For the hydrolyzation reaction, both the initial buffer with high pH or low pH can be employed to detect the glutamine concentration. Compared to using a solution with a high pH, the experiments are more easily to be a success by using a solution with a low pH. It is due to that sensing layer of Al₂O₃ that our devices performed badly in the solution with high pH (pH > 9). So the low pH buffers were chosen to do the experiments. The dissociation constant of different groups in L-glutamine and L-glutamate is shown in Figure A4 in Appendix A. In the hydrolyzation process, new products are produced, which induce the variation of solution pH. To reduce errors, the 40 mM Glutamine solution was prepared. And all other solutions with different concentrations were diluted from it.

3. Results and Discussion

Measurement

The measurements were implemented by using the setup shown in Figure 2a. The surface potential was obtained based on (1). The real-time results are shown in Figure 4a. The procedure is given. (1) put the different concentrations of the glutamine solution into the reservoir shown in Figure 2a (200 μL). (2) start the data acquisition. (3) pipette the enzyme into the reservoir (5 μL, 62.5 U/mL), which corresponds to the case in Figure 3a. The buffers mainly contain L-glutamine, L-glutaminase, and sodium acetate. (4) wait until the real-time curves are stable and stop the data acquisition. At this time, the buffers mainly contain L-glutaminase, sodium acetate, L-glutamate, and ammonia. It may contain L-glutamine when the buffers have a great deal of substrate at step (1).
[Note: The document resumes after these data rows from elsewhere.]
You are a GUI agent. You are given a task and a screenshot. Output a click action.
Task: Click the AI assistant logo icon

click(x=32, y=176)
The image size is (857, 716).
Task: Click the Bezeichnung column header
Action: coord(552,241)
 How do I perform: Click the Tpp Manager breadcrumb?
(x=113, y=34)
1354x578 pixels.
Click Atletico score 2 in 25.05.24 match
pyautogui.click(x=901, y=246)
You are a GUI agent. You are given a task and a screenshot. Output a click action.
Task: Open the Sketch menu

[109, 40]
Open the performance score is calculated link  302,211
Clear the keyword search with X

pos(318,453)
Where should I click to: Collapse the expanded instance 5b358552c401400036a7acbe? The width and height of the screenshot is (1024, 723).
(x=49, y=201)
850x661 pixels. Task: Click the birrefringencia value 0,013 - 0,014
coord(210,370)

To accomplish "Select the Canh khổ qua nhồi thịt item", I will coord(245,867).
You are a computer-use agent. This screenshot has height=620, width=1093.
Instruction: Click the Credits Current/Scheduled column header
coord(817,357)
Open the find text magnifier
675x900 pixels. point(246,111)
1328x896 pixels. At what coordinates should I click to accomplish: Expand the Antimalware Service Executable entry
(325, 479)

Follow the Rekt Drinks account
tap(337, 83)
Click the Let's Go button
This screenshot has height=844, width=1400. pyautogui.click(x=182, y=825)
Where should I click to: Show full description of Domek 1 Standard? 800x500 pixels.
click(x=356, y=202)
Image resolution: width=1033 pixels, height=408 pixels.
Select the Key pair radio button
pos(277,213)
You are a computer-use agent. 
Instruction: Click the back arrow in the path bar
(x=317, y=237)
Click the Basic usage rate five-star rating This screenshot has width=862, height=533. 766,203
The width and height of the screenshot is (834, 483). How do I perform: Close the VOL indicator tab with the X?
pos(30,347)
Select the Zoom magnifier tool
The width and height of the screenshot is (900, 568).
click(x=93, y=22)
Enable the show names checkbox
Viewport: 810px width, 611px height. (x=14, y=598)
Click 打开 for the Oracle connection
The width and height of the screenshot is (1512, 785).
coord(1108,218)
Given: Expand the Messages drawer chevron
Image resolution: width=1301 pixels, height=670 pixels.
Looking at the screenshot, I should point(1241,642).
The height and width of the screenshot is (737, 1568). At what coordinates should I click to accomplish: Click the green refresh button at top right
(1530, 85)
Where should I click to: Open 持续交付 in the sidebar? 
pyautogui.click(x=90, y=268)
Based on Figure 4a, the concentration of the glutamine can be determined. However, it isn’t convenient to read the values. The Sigmoidal function is used for modeling in this paper. The equation is given in (3). The fitting values are given in

Table A1. The fitting values for expression (3).

Fitting Parameter	Values
A	0.41381
x0	1.20574
h	0.92656
s	1

in Appendix A. The fitting result is shown in Figure 4b.

$$\Delta pH=\frac{A}{{(1+{(\frac{x_0}{x})}^h)}^s}$$

(3)

Figure 4b shows the pH variation corresponding to Figure 4a. The data are extracted from the stable region in Figure 4a. The error bars are also depicted in the figure to show the different device errors. Because the method we used is a potentiometric one, different devices do not have large differences. The relationship between the pH of the solution as a function of the glutamine concentration is proposed by the Sigmoidal function in Figure 4b. The pH of the solution enhanced gradually with the increase of the glutamine concentration. With relatively low concentrations of glutamine, the variation of the solution pH was small. The pH changed a lot when the concentration was in the range of 320 μM and 10 mM, which means that it is an optimal range for detecting glutamine. At a high glutamine concentration, the signal tended toward saturation. It is most likely because of the dramatic change in the solution, which is not suitable for the reaction between the substrate and enzyme. For the whole process, the Sigmoidal function can be successfully used to capture the relationship between them. Glutamine detection can be obtained with a starting concentration of as low as 40 μM, which can be figured out in Figure 4a with the blue line.

4. Conclusions

In this paper, we have shown that a fast and direct method can be employed to measure the glutamine-glutaminase interactions by using the silicon nanowire biosensors, which need only one hydrolyzation reaction to determine glutamine concentration. Due to that, the pH variations of the solution can be monitored, and a highly surface-sensitive layer is utilized. This approach is label-free and has a sensitive detection region from ≤ 40 μM to 20 mM for the substrate, respectively. The relationship between the glutamine concentration and pH change of the solution can be depicted by using the Sigmoidal function. Because the surface potentials are recorded, it can effectively improve the inconsistency among different devices compared to the amperometric method. Our approach can be applied to detecting a broad range of substrates.